Accelerated 3 D Tagging for Quantification of Left Ventricular Dyssynchrony in Patients after Myocardial Infarction

Introduction: Cardiac resynchronization therapy (CRT) has proved successful in larger patient populations as an adjunctive therapy for patients with drug-refractory heart failure and ventricular conduction delay. However, individual responsiveness to CRT is not yet highly predictable. Around 30% of patients do not appear to benefit from CRT [1]. This can either be attributed to inappropriate patient selection or to suboptimal application of therapy. Accurate quantification of regional motion patterns and left ventricular (LV) dyssynchrony can improve discrimination of CRT responders from non-responders as well as individual responsiveness of patients [2]. Additionally, quantification of left ventricular dyssynchrony acutely after myocardial infarction can predict LV remodeling [3]. Echocardiographic methods to assess regional myocardial motion suffer under several limitations such as a poor acoustic window or through-plane motion.

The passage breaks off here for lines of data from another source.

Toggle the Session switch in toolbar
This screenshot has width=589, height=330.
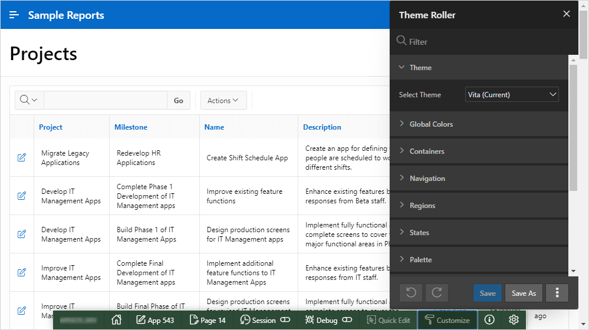285,320
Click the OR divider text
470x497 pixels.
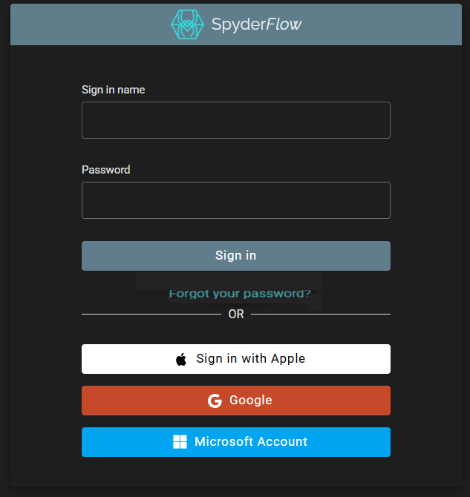(236, 315)
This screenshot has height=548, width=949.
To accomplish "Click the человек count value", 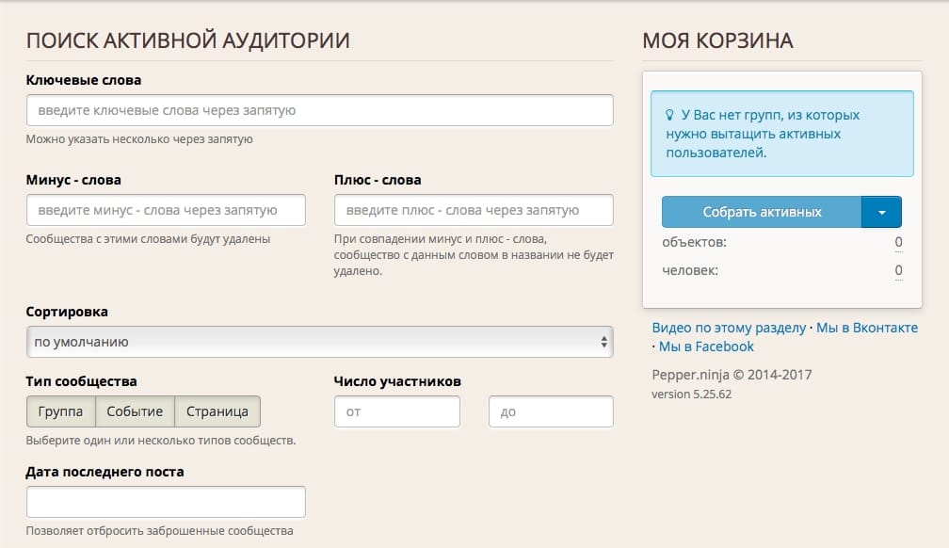I will coord(898,271).
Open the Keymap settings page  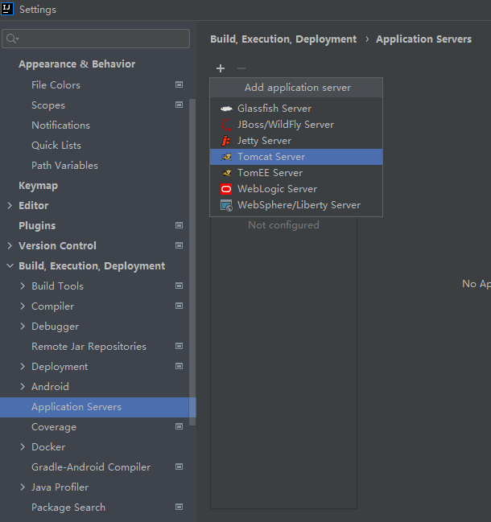[x=38, y=186]
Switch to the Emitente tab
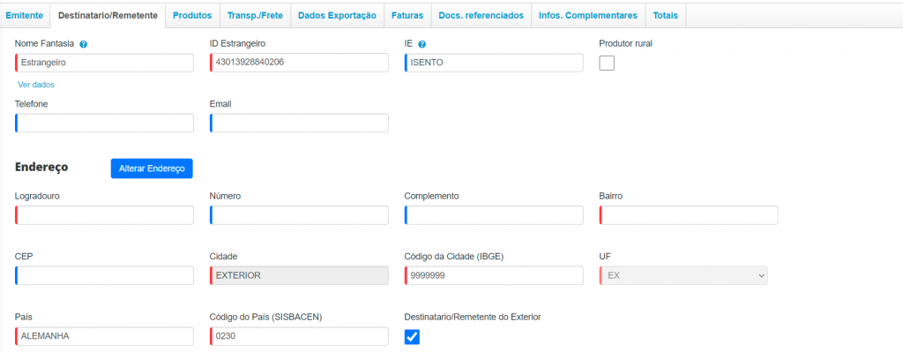 coord(24,16)
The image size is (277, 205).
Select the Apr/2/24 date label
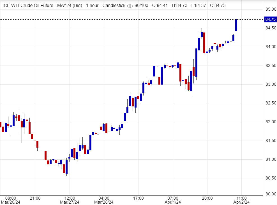tap(242, 202)
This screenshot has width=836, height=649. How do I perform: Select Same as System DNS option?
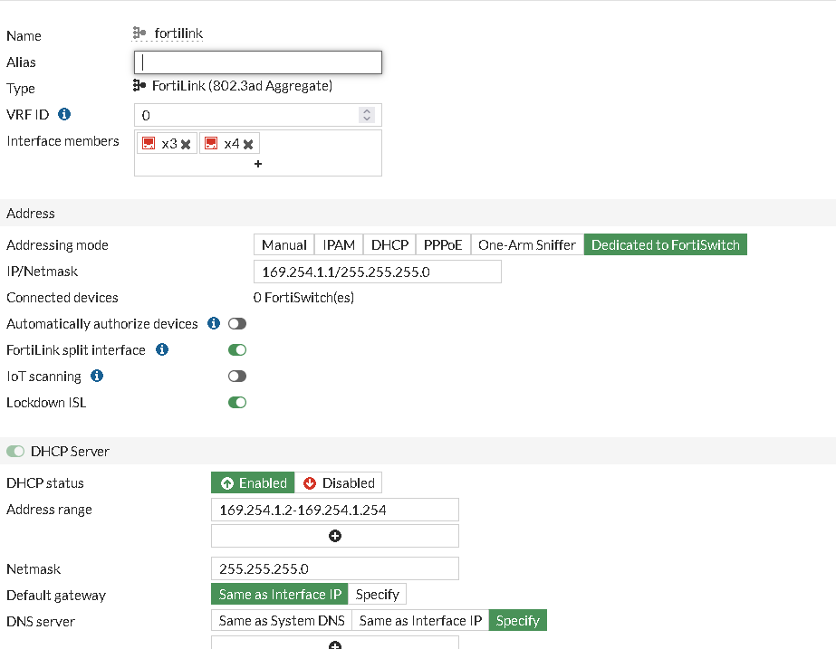pyautogui.click(x=282, y=621)

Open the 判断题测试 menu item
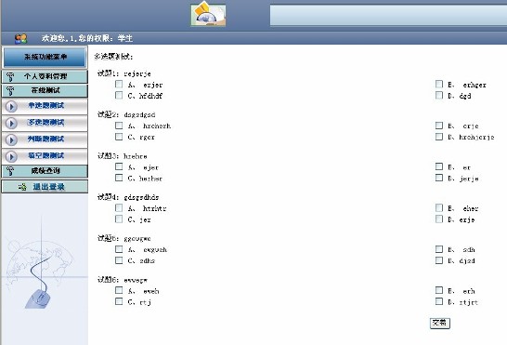click(45, 139)
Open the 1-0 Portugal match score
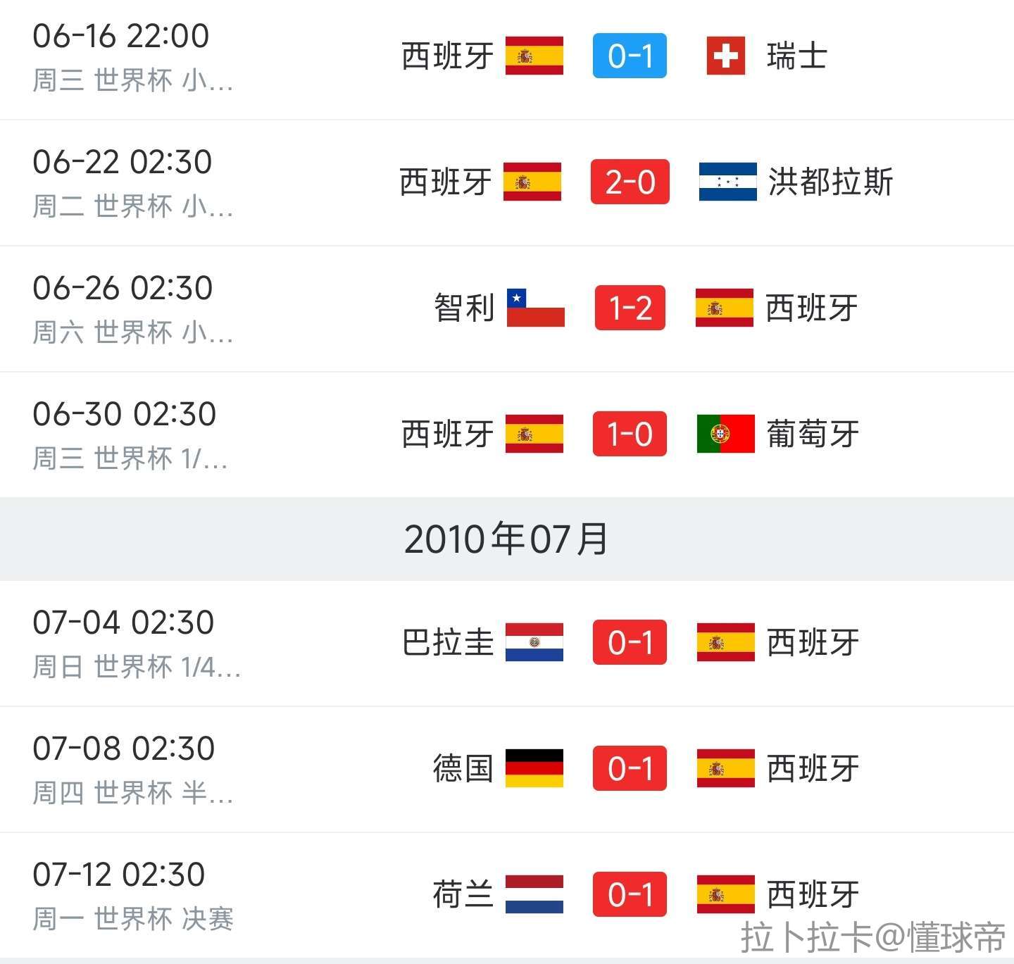Screen dimensions: 1014x964 tap(630, 434)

Magnetic resonance (MR) CSPAMM tagging [4,5] combined with harmonic phase analysis (HARP, 6) allow for fast and accurate quantification of regional motion parameters. However, the acquisition of multi-slice MR tagging data covering the whole heart in shortand long axis orientations is associated with extensively long acquisition times and prone to slice misregistration. In this study, a novel accelerated 3D tagging acquisition scheme [7,8] was employed allowing the acquisition of volumetric 3D tagging data of the entire LV in only three breath-holds. Accordingly, the method is easily integrated into a clinical protocol including volumetric, perfusion and viability measurements. Similar spatial and temporal resolutions are obtained as in conventional 2D tagging acquisitions. The 3D tagging technique was applied to quantify LV dyssynchrony in patients after acute myocardial infarctions as a model causing dyssynchrony relative to healthy controls. Features of three-dimensional motion patterns were correlated with the presence of scar tissue as measured with late enhancement images.